Point A, the usable hole.


----------



## w9jbc

depends a lot on how the print is drawn here at work it is the total depth including point. often we use a 150* drill point to flatten the hole out for great tap/ chip clearance. but they do that so as not to break through and intersecting hole on the part.


----------



## RJSakowski

In my experience, drill depth is usually specified to the shoulder  (a).   SolidWorks goes to "a".  My CAM program can go to either although I usually choose to go to "b".


----------



## chips&more

Back in the day, many light years ago. I recall the V bottom as total depth. In this way, regardless of the angle on the bit.
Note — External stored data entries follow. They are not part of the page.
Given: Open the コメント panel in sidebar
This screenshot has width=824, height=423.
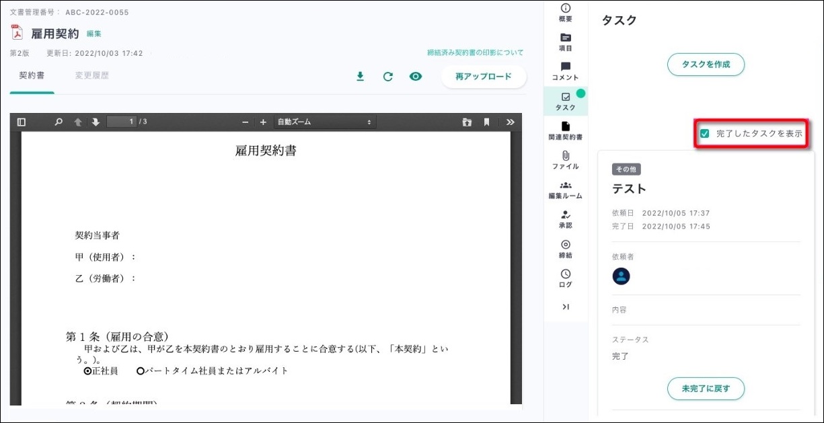Looking at the screenshot, I should point(565,71).
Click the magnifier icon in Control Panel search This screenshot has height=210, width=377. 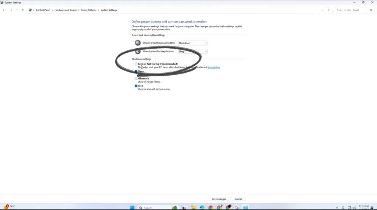[x=371, y=10]
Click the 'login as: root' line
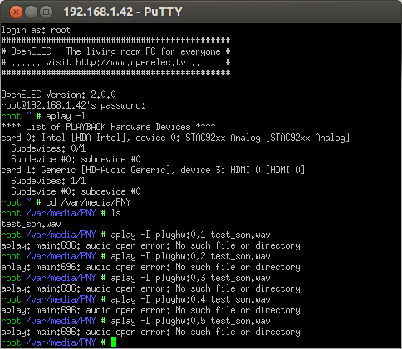This screenshot has height=349, width=402. coord(36,30)
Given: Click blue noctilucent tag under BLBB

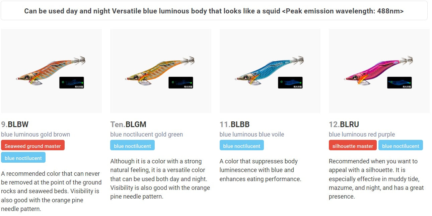Looking at the screenshot, I should tap(241, 146).
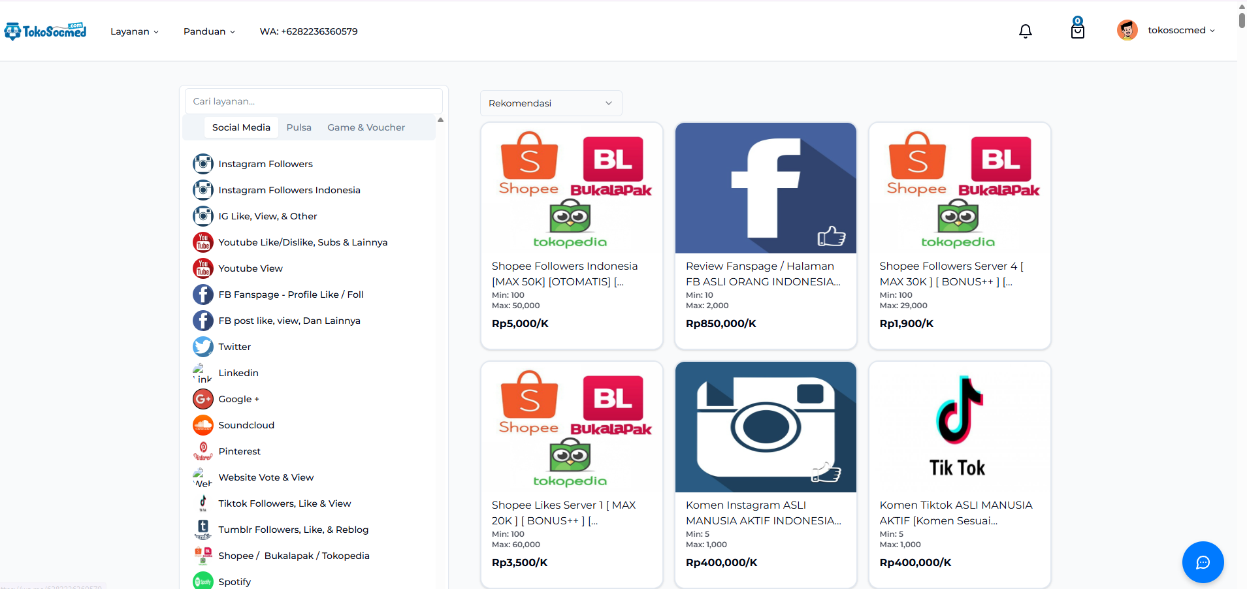Expand the Layanan dropdown menu
Viewport: 1247px width, 589px height.
(134, 31)
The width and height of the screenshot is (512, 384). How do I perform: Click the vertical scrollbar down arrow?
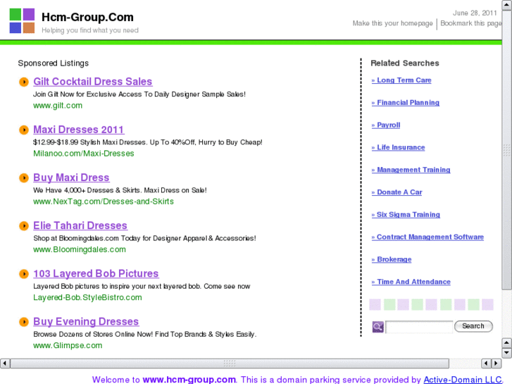506,352
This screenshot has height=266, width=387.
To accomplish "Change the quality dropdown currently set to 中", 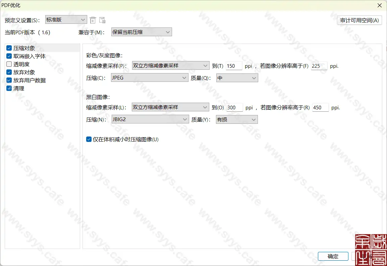I will pyautogui.click(x=237, y=77).
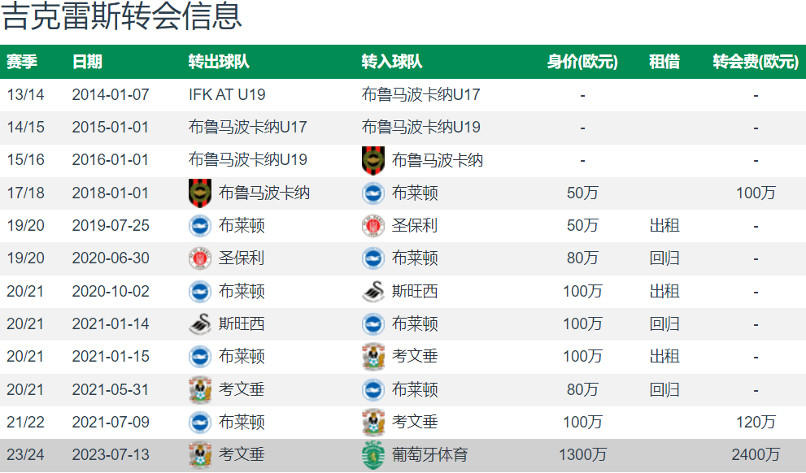Open 圣保利 link in the 2019-07-25 row
This screenshot has width=806, height=473.
(x=415, y=225)
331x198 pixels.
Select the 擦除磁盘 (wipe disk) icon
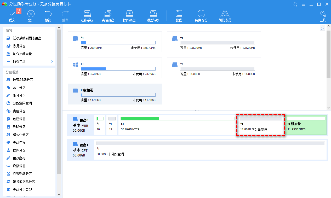[x=129, y=14]
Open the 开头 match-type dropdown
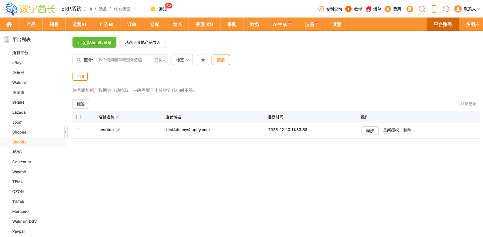483x237 pixels. [160, 60]
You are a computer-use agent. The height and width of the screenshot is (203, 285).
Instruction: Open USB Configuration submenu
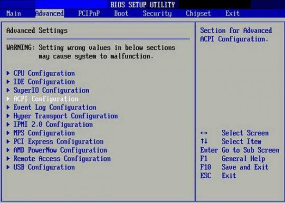(44, 167)
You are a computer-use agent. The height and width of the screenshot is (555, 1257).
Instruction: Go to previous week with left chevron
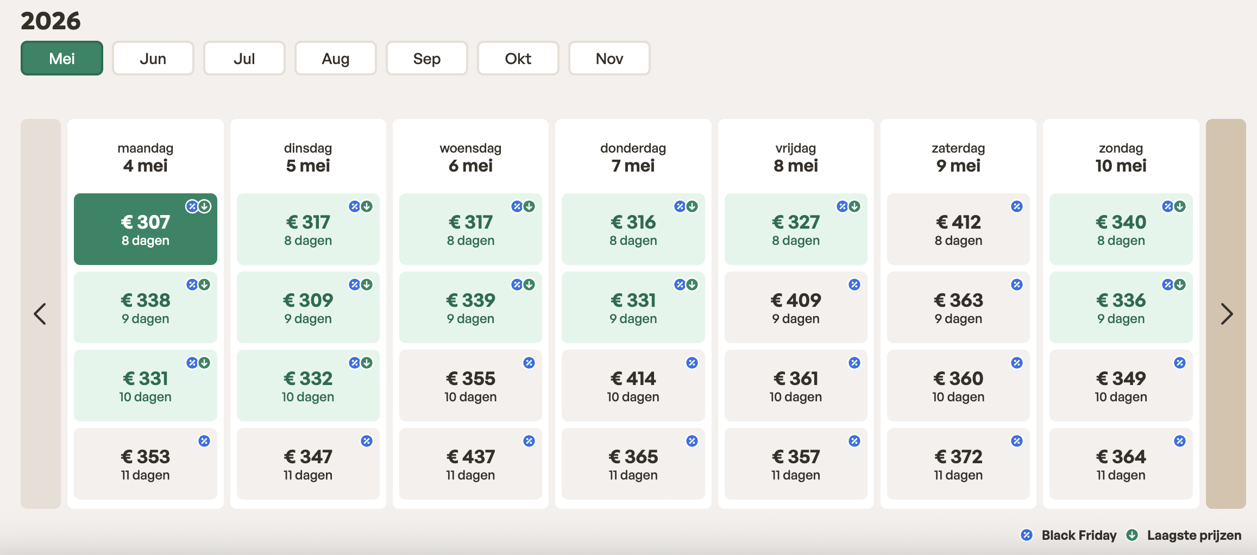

The total hole depth is controlled. You don't want to be drilling where you don't belong!...Good Luck, Dave.


----------



## RJSakowski

RJSakowski said:


> In my experience, drill depth is usually specified to the shoulder  (a).   SolidWorks goes to "a".  My CAM program can go to either although I usually choose to go to "b".


I should add that the reason that I go to the total depth (b) in my CAM software is that I set my tool offset to the tip of the tool, using a height gage.  The tool offset table in Mach 3 goes to the tip of the tool.


----------



## John Hasler

chips&more said:


> Back in the day, many light years ago. I recall the V bottom as total depth. In this way, regardless of the angle on the bit. The total hole depth is controlled. You don't want to be drilling where you don't belong!...Good Luck, Dave.
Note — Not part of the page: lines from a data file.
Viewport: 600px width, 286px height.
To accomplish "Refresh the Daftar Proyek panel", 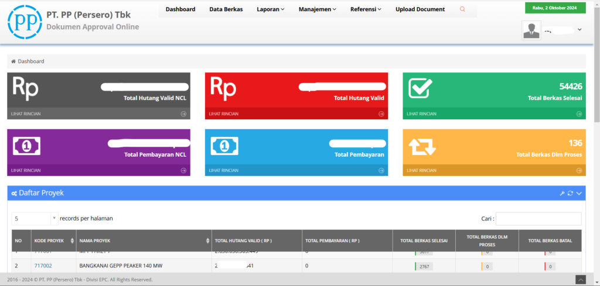I will (x=570, y=193).
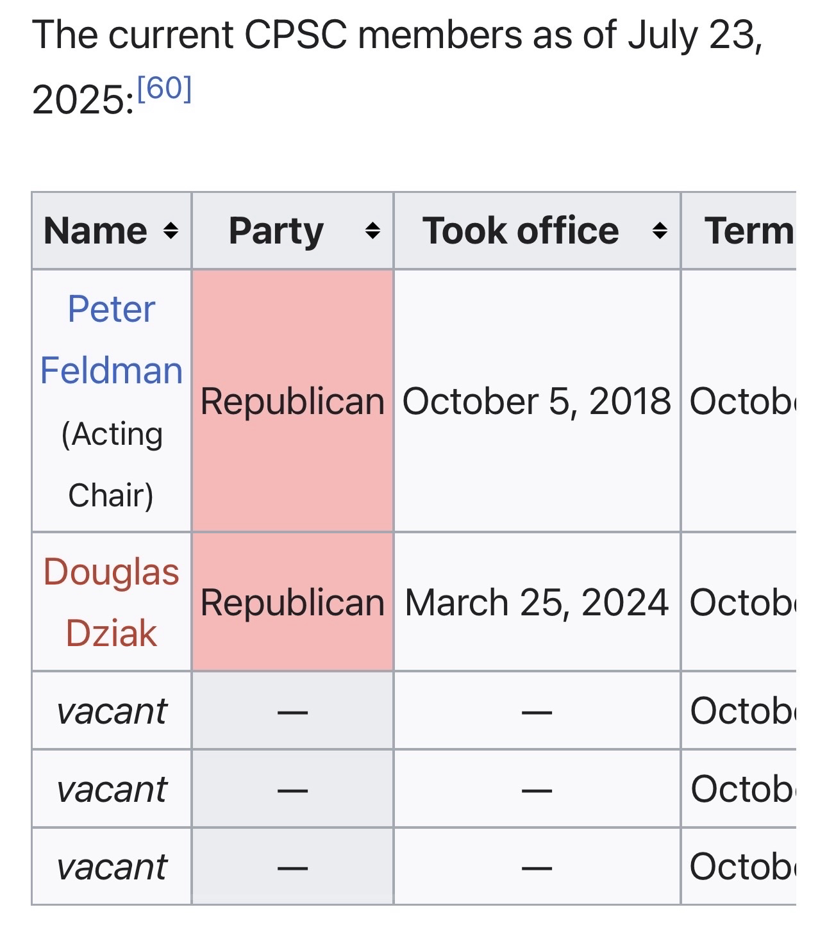Open the Douglas Dziak red link
Screen dimensions: 827x948
pyautogui.click(x=112, y=602)
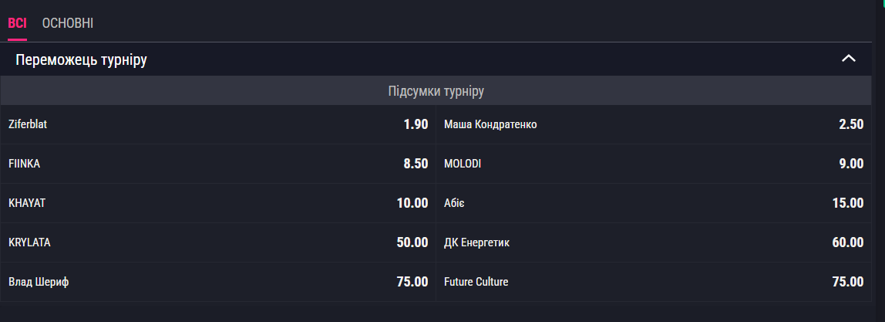Open the ОСНОВНІ tab
885x322 pixels.
pos(68,23)
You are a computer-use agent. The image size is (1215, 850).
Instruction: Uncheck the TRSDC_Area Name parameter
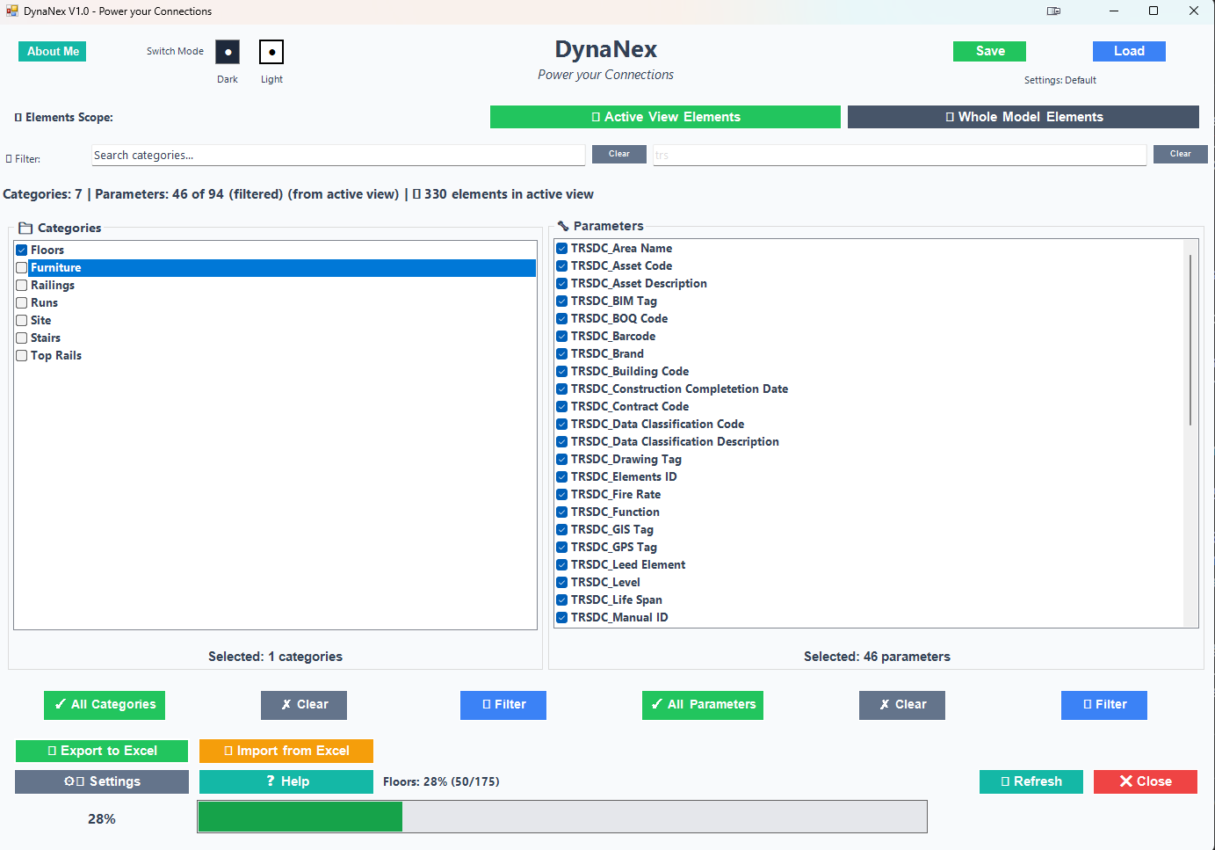[561, 248]
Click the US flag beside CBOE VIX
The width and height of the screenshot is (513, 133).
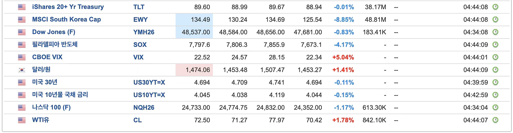22,57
I uglified a part the other day by getting this wrong.  I carefully calculated the maximum depth not to break through and then drilled to the shoulder instead of to the point.  Didn't actually hurt anything, but I meant that to be a blind hole.

You can get it wrong the other way too, though.  Perhaps a bottoming tap is expected to go to the shoulder, or the hole is intended to intersect another one for an oil passage.


----------



## tomw

Thank you all for your responses. The drawing I am working off of (a steam engine kit) does not specify shoulder or full depth (A or B), so I thought there might be a convention. It  seems like maybe there isn't. I guess I will go to B, and if it is not deep enough go to A.


----------



## Tony Wells

Generally, if it is DP it means total depth, if is dp it means depth to full diameter, by far the most common in ANSI drawings. Reasoning that there are so many variables in drill point angles. If this is your own project, you can do what you want. You should determine if there is a reason not to drill beyond a certain depth for pressure concerns, etc. If nothing prevents you, and you are going to tap the hole, the deeper the better.


----------



## Bill C.

It is better to ask the designer/engineer what they want.  Usually the drawing will show total depth of hole. It should tell you either by image or note. Drafter sometimes can look at their drawings and forget to add notations.  I have done it.
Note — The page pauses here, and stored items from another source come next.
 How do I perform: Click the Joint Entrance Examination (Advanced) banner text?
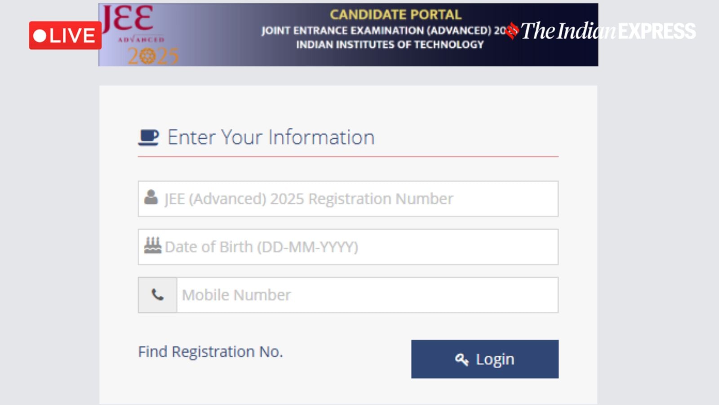[x=377, y=31]
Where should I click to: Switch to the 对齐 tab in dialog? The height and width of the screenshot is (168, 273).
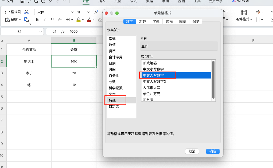pyautogui.click(x=143, y=22)
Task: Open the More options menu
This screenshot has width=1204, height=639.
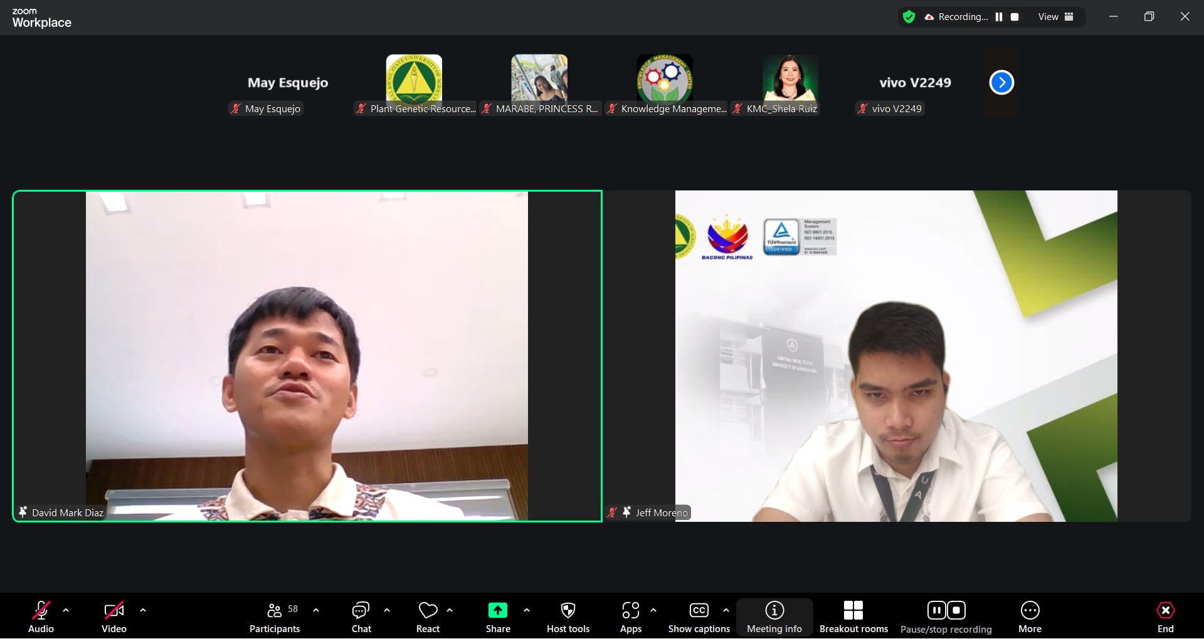Action: pos(1030,617)
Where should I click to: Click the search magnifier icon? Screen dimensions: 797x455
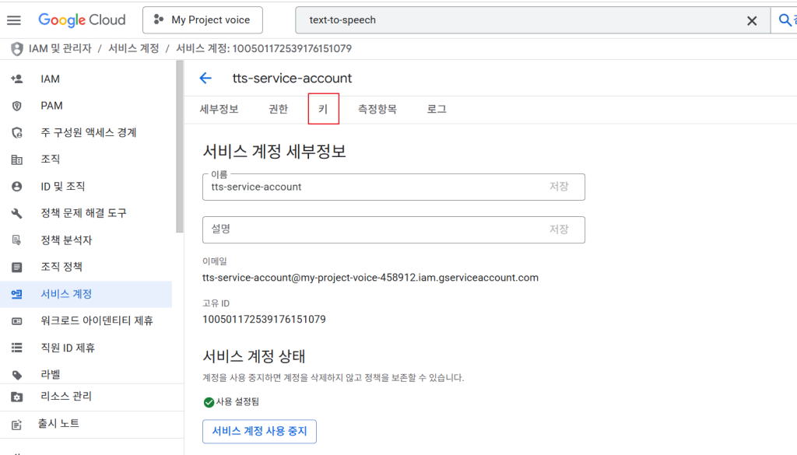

This is true of tap holes as well. One may have to use two taps to reach the designed depth.  Reamed holes I usually bottom them out to the drilled depth.


----------



## ray

Tom, welcome to the forum.    What steam engine are you building?  For me, it depends on what the hole is for.


----------



## tomw

Ray,
Thank you for the welcome. I am building the PM Research steam engine #3


The drawings are great, but they just call out "Drill #38 3/4 depth" for example. Thus my question about generally accepted standards for hole depth on a drilled holed. My wife belongs to a band called the Minor Mishap Marching Band. Because of several small errors so for, I am naming my first project in their honor. I am also painting it the band colors (yellow and black).


----------



## ray

I'll be dog goned.  I built that engine last year.  The 3BI.  It is a pretty nice engine.  These were before I finished it.


----------



## Dawner

tomw said:


> Thank you all for your responses. The drawing I am working off of (a steam engine kit) does not specify shoulder or full depth (A or B), so I thought there might be a convention. It  seems like maybe there isn't. I guess I will go to B, and if it is not deep enough go to A.



drill baby drill


----------



## smoa

I always interrupt it as A, unless otherwise specified.


----------



## EmilioG

I have a similar situation with counter bored holes, so I will use an end mill for the counter bore. I use end mills for drill or finishing a hole to size when I want a
flat bottom. You can also grind a flat bottom drill. I'm still trying to learn to do this. Anything else, I always calculate the entire drill to the point. i.e. blind holes
Of course, there is also the boring head.


----------